Re: Godel's Incompleteness theorem

On Jul 1, 11:59 am, Tonico <Tonic...@xxxxxxxxx> wrote:

<snip>

You shouldn't get pissed off: the definition of complete axiomatic
system is really NOT what you said: an axiomatic system is complete if
for any (well-formed) statement P, either P or ~P can be proved within
the axioms.

Put in another form, it could be said that the system is complete if
any well-defined valid formula is a (provable) theorem within the
system.

If you say "any truthful statement can be derived", you are messing
things up: how can you know whether a statement is truthful if you
haven't yet proved it?

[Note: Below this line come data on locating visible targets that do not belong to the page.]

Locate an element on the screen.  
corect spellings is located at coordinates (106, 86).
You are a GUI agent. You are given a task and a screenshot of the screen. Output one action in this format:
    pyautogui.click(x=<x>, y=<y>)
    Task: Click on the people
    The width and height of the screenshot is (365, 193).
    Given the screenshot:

It sounds like a tautology: if the statement
can be derived (I understand this as meaning proved), then it is
truthful, and of course the other way around: if it is truthful then
it is so because it can be "derived" (= proved) in the system.

Regards
Tonio

The original poster asked:

"Can somebody provide me some good explanation on Godel's
incompleteness theorem in a simple way."

I knew I'd get criticism for being inexact. Fine.

But when you or others start discussing P and ~P and talking axioms,
complexity of systems, etc., I think you're getting away from what the
original poster requested, which was a good yet simple explanation.

Of course, the original poster did not require 30 words or less, and
the original poster did not say "no math or logic symbols".

But how would you explain Godel's work, consistency, and completeness
without resorting to symbolic equations? I tried, since I did not
know the expertise of the original poster.

It must rankle mathematicians when a theorem or mathematical result is
paraphrased, and even without math or logic symbols, for it loses
exactness. Horror!
.